Directions: Return the line containing "Image resolution: width=1200" and every line after it through the end of the entries below, with no other lines.

Task data:
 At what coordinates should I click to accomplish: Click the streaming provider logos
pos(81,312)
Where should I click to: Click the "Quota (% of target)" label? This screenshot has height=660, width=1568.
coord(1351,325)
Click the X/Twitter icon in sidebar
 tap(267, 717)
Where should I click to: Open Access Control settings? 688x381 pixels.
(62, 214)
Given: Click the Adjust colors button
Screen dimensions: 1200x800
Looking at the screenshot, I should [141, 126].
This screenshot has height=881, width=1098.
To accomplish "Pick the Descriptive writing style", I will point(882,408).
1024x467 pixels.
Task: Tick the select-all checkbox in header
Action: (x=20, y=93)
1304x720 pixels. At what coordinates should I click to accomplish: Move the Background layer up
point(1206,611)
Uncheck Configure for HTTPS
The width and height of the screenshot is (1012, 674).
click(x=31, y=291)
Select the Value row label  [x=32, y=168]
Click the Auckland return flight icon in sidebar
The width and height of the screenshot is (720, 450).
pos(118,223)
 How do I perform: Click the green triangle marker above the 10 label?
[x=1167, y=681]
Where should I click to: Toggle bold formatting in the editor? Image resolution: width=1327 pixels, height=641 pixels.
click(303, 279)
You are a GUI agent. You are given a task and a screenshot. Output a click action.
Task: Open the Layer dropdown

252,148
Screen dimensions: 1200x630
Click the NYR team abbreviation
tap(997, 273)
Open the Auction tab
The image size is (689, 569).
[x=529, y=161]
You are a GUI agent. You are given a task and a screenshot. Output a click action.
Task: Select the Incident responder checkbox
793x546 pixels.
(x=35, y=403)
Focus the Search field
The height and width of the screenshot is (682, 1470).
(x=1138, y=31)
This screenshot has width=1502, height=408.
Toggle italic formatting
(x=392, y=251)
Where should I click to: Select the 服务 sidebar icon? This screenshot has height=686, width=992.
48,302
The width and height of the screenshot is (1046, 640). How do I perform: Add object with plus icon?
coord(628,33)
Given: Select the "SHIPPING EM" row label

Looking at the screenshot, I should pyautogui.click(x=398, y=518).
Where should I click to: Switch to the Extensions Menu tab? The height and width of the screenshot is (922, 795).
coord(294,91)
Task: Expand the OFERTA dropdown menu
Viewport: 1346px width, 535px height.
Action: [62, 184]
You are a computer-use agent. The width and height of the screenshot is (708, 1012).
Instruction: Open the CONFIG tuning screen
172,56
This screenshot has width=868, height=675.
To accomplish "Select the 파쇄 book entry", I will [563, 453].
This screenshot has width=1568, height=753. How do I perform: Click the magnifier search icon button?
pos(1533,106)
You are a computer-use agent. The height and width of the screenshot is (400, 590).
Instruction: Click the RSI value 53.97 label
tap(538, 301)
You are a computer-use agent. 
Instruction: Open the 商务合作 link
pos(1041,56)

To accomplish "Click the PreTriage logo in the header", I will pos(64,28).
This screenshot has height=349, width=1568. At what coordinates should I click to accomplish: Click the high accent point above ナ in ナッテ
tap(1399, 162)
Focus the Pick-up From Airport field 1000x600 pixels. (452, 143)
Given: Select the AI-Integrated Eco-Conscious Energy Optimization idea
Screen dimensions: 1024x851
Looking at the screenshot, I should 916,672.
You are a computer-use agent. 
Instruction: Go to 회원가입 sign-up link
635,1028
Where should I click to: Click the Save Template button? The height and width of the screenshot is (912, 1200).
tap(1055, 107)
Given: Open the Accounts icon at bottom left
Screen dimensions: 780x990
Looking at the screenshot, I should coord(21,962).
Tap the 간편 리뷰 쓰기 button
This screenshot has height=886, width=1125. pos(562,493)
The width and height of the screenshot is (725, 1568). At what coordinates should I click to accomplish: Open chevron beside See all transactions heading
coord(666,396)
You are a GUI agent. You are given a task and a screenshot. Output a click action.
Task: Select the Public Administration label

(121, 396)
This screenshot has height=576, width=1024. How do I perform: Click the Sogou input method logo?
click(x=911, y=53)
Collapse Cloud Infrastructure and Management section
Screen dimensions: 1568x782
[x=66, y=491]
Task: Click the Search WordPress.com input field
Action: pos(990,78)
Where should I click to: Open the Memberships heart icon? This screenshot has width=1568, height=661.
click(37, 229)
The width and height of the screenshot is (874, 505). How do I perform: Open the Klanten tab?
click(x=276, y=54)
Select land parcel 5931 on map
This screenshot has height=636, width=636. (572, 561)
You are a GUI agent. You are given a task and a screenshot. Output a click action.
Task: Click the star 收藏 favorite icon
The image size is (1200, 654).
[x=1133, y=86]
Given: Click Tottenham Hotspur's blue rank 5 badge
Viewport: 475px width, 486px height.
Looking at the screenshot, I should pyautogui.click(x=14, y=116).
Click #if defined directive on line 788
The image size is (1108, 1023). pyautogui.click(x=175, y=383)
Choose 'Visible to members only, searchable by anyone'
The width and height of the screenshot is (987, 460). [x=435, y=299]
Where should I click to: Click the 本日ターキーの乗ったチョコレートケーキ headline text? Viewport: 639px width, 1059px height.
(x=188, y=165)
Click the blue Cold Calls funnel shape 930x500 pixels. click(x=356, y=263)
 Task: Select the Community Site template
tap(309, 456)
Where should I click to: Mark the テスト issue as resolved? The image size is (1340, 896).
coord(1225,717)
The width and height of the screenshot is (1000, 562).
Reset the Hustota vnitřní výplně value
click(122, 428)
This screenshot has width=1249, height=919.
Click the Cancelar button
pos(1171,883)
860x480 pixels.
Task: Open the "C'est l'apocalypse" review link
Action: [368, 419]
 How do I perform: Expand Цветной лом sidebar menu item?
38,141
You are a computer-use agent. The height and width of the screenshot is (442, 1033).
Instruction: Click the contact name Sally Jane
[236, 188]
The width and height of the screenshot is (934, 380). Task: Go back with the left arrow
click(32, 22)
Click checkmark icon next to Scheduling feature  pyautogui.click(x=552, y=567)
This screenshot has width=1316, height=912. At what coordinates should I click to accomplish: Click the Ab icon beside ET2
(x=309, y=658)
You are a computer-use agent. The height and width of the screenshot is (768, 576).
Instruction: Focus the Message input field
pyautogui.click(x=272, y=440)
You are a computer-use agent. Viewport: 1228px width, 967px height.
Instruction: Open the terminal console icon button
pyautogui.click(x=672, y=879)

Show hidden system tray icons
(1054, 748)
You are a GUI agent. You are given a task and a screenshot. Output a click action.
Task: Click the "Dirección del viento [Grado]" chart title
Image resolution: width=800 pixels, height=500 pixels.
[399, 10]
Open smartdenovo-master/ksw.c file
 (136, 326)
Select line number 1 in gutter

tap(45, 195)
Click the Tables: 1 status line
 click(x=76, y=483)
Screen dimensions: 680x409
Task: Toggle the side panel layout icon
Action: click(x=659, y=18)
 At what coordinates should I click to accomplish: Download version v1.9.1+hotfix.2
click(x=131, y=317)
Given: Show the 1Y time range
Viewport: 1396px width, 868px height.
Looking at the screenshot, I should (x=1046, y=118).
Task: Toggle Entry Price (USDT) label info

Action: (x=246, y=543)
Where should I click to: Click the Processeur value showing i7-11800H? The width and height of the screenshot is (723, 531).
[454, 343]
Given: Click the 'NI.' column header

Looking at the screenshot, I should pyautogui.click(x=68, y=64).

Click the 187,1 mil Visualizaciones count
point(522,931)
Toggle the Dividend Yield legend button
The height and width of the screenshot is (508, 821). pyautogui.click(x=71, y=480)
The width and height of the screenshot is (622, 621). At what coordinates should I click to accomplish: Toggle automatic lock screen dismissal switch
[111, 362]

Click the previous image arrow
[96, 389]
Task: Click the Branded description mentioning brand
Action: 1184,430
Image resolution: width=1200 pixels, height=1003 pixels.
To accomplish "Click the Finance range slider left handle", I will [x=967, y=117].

Response to this task:
Image resolution: width=1200 pixels, height=1003 pixels.
To accomplish "Click the Finance range slider left handle", I will [x=967, y=117].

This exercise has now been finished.